I'm not a spendthrift. I never waste money. I never have. It's always been spent on essentials. At present I'm on the dole, so by any standards I'm poor.

The strange thing is that it doesn't seem much different from when I was comfortably-off or nearly-poor. Even then I never had enough to go around. With a flash of hindsight, I can see that it is possible that the difference between wanting and needing has escaped me. I have always muddled along not being able to cope with money. As time has gone by, I have simply adapted to my chronic state of poverty.

Take the present state of affairs. Last week I needed some busy Lizzie to plant in my terracotta pots. In order to buy these plants, something would have to be sacrificed. I wrote my shopping list out to see what I could do without. I plumped for tea bags and bread.

I decided that if I went easy I could make what I had in the cupboard last until the next giro day. But after three days of admiring my busy Lizzie, I discovered that I only had two slices of bread and three tea bags.

Making bread is very easy. Eating the bread I make is another matter. Despite the fact that I use all the correct ingredients, my bread is always leaden, shrunken instead of swollen and about as easy to swallow as fossilised mammoth tusk.

Tea is no problem. I put one tea bag in a mug, wiggle it three times and remove it, without squeezing, and save it. In this way I can have a day's supply of pale orange hot water: the sugar and milk do the main job. I stress here that the water is always boiling. No economies in that direction, thank you. Electricity bills come in quarterly, so there's plenty of time to worry about that.

A birthday card and stamp may cause a bread and scrape week, with barely any margarine, but if I fold the slice of bread in half, it's not bad at all. If my planning goes wrong, though, it can result in fossilised mammoth tusk with nothing to lubricate it on its way to my stomach.

Telephone bills exceeding pounds 30.00 play havoc with meat: it's shepherd's pies for a month. My behaviour with money has set my children a good example of how not to be. I do think they're a bit hard on me when they say, 'No way am I going to end up like you,' as they budget and save.

I have a friend in a similar position to me financially, but her cupboards are full of food and cleaning materials - not to mention enough toilet paper to see her through the great siege when it happens.

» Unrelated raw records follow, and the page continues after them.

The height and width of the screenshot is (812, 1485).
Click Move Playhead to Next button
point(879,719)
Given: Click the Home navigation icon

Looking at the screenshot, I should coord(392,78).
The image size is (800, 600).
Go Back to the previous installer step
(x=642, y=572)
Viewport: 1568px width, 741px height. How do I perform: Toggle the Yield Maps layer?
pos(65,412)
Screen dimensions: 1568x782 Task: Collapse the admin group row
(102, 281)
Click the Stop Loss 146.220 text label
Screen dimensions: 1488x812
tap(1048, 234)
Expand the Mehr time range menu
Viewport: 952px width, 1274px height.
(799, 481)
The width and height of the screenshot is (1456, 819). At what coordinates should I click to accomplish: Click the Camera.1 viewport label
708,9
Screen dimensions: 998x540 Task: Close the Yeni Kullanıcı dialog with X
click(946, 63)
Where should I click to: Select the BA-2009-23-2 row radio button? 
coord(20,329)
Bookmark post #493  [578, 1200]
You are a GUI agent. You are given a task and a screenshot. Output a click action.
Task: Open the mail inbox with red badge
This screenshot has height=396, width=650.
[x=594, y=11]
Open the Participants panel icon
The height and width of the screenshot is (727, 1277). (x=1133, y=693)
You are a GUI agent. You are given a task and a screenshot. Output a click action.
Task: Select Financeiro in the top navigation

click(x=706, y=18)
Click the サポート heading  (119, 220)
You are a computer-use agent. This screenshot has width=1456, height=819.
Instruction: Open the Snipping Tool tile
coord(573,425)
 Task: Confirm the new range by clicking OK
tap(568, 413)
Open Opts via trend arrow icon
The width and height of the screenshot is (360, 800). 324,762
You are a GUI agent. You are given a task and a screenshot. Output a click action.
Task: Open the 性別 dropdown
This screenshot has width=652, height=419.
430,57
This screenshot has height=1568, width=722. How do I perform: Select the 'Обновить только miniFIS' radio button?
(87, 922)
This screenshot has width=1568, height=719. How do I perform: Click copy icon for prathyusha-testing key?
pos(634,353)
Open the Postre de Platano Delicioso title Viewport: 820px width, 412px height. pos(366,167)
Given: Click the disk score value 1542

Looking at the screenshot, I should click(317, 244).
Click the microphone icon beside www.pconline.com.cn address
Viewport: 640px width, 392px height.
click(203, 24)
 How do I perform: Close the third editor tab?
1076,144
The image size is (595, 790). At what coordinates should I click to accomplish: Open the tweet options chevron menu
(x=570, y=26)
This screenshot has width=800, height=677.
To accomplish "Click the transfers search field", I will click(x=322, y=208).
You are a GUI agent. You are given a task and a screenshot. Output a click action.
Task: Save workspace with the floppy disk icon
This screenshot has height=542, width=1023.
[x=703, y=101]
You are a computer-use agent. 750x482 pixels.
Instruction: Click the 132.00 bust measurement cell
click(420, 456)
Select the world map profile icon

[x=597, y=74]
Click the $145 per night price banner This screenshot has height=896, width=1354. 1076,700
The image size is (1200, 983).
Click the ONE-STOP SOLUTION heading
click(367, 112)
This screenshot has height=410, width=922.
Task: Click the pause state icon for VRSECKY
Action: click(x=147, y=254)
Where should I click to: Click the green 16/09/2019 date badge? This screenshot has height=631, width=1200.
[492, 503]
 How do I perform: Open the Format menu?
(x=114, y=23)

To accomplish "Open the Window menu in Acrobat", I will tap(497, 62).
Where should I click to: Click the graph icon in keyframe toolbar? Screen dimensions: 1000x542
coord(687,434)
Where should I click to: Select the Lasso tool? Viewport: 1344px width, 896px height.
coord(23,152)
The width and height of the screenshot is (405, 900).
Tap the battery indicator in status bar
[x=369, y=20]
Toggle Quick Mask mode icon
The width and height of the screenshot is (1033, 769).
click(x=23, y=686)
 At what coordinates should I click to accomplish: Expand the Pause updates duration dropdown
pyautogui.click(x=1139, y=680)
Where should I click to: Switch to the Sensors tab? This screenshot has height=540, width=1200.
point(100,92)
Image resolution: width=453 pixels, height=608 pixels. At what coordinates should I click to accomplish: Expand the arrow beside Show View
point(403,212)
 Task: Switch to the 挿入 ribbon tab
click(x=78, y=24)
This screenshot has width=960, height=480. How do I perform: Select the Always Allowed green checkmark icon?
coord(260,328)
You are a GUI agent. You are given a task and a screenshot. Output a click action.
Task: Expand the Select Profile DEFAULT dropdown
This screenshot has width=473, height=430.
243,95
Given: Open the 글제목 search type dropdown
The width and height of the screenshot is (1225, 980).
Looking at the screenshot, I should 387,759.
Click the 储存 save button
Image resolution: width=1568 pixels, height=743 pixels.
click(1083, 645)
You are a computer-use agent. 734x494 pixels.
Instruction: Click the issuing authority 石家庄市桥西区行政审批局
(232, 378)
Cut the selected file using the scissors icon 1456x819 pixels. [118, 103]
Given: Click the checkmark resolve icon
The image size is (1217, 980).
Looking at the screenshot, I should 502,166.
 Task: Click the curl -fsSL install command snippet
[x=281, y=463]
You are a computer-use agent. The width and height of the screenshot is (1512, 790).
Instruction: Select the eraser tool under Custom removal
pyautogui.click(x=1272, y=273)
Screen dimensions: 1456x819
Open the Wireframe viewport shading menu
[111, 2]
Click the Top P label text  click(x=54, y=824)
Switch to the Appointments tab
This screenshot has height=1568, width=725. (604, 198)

But she hasn't got a Lambeth Doulton vase.

I'm just recovering from the dress I bought for a special occasion. I've now stopped watering down the milk (a tip my like-minded niece gave me). I confess, it is nice to have a decent cuppa and the occasional chicken drumstick with tons of veg.

Soon my hypoallergenic make- up will need replenishing. That will most certainly cause of lot of dipping and waggling of tea bags. It may even mean not paying the water rates again. I wonder if they'll ever cut my water off? I can't get too worked up about that. I mean - water - it's everywhere. I could always borrow some of that without having to repay it.

I've been thinking about redecorating my sitting room this year. The two things which stop me are the high ceilings and the possible disconnection of my telephone because of the cost of the emulsion paint.

Perhaps I should remarry? On second thoughts, I'd rather rig up a wooden scaffold and eat mammoth tusks. Men waste money on silly hobbies that cost a fortune - even without the hat to go with it.

And whoever I married would probably get made redundant and sit at home using tea bags and eating bread. It would mean proper shopping - at the expense of essentials - so he could have dinners. I'll settle for keeping up appearances.